16.07.2024 17:09:40 - dpa-AFX: HINTERGRUND 2: Rien ne va plus - Droht Frankreich politischer Stillstand?

(aktualisiert)

PARIS (dpa-AFX) - Nichts geht mehr in Frankreich, zumindest in der Politik.
Vor dem Beginn der Olympischen Spiele und der politischen Sommerpause steht das
wichtige Nachbarland vorerst ohne schlagkräftige Regierung da. Auf der
Kabinettssitzung in Paris entschied Präsident Emmanuel Macron am Dienstag, die
bisherige Regierung von Premierminister Gabriel Attal weiter, aber nur noch
geschäftsführend im Amt zu behalten. Das berichteten französische Medien
übereinstimmend unter Verweis auf beteiligte Minister.

Diese Übergangszeit könne einige Wochen und mindestens bis zum Ende der
Olympischen Spiele im September dauern, hieß es von den Ministern. Damit
zeichnet sich eine längere Phase des Stillstands ab in dem Land, das gemeinsam
mit Deutschland als Motor der EU gesehen wird.

**ARBEITSAUFTRAG**
Führen Sie den Lesetext über den drohenden politischen Stillstand in Frankreich nach seinem letzten Satz fort. Die anschließenden Daten stammen aus einer anderen Quelle.

**BEREITGESTELLTE DATEN**
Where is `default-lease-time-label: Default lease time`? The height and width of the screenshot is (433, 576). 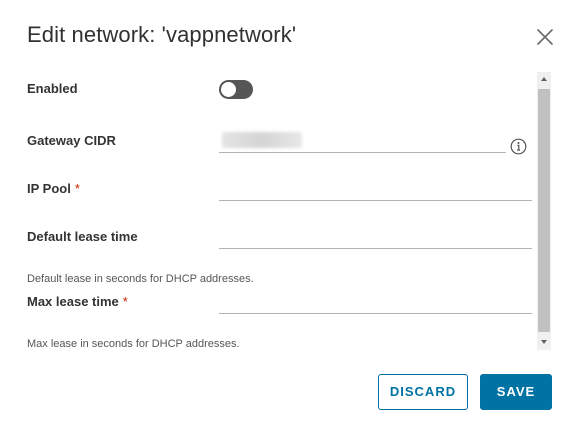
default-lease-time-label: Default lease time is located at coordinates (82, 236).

---

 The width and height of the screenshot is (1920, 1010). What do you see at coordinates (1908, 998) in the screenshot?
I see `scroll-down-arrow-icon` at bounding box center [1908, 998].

...

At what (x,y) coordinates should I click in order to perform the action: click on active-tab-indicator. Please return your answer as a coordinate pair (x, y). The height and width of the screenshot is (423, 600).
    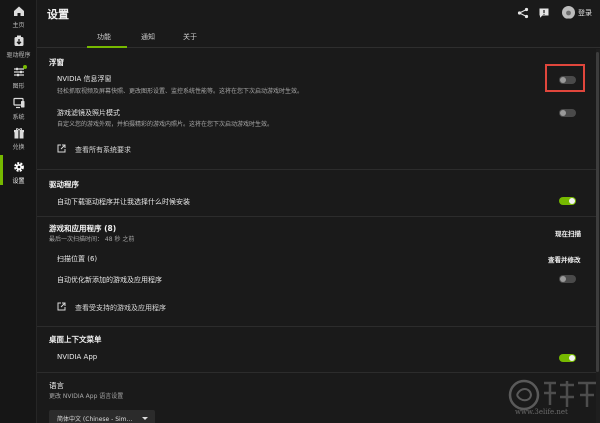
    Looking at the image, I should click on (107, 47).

**LÖSUNG**
Geschäftsführende Regierung kann nicht gestürzt werden

Die geschäftsführende Regierung kann keine Vorhaben oder Gesetze mehr auf
den Weg bringen, in der aktuell unklaren politischen Lage aber auch nicht durch
ein Misstrauensvotum gestürzt werden. Insbesondere aber können die 17
Ministerinnen und Minister, die bei der Wahl einen Sitz im Parlament erhielten,
am Donnerstag bei der konstituierenden Sitzung der Nationalversammlung bei der
Verteilung von Leitungsposten mit abstimmen.

Dabei hatte am Abend der Parlamentswahl vor gut einer Woche alles noch ganz
einfach ausgesehen. Macrons Mitte-Lager hatte eine Niederlage kassiert, die
zunächst als Favoriten gehandelten Rechtsnationalen von Marine Le Pen waren auf
Rang drei verwiesen worden und das siegreiche neue Linksbündnis hatte auch ohne
absolute Mehrheit gefordert, vom Präsidenten mit der Bildung einer neuen
Regierung beauftragt zu werden.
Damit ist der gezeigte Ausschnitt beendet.